-- EXERCISE DATA follows --

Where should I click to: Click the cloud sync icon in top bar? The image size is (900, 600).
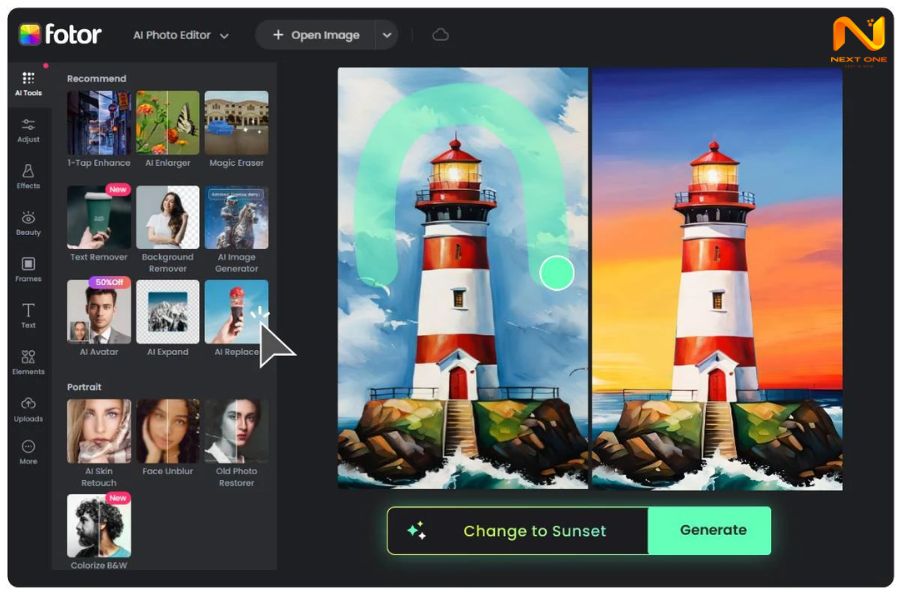click(x=440, y=35)
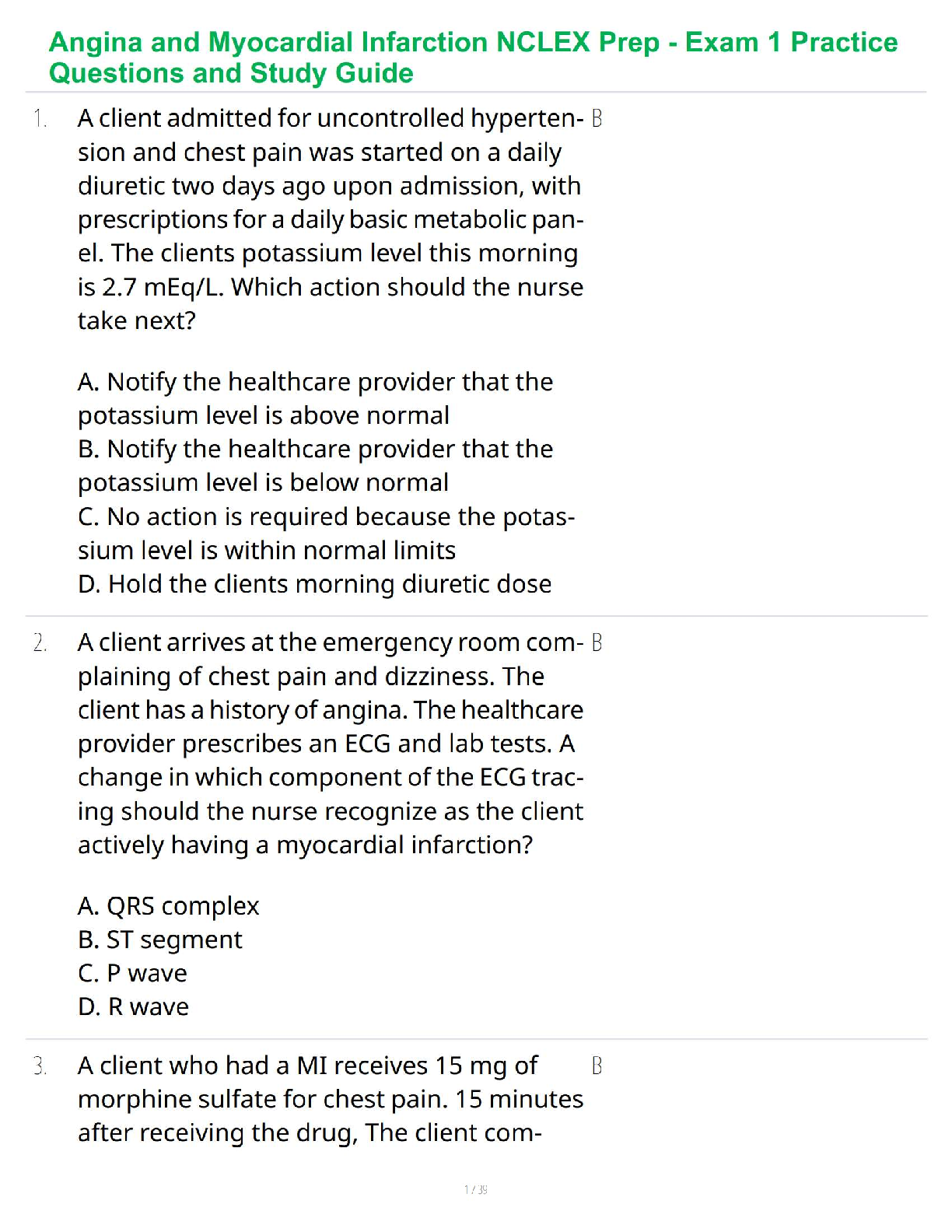Select option A about potassium above normal
The image size is (952, 1232).
[x=315, y=398]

-- EXERCISE DATA concluded --

WHAT YOU ARE ASKED TO DO »
Repeat the records word for word. Any picture in them should be left out.

RESULT OF THIS EXERCISE »
Where should I click to: Click the cloud sync icon in top bar? The image size is (900, 600).
click(x=440, y=35)
Select option A about potassium above normal
The image size is (952, 1232).
[x=315, y=398]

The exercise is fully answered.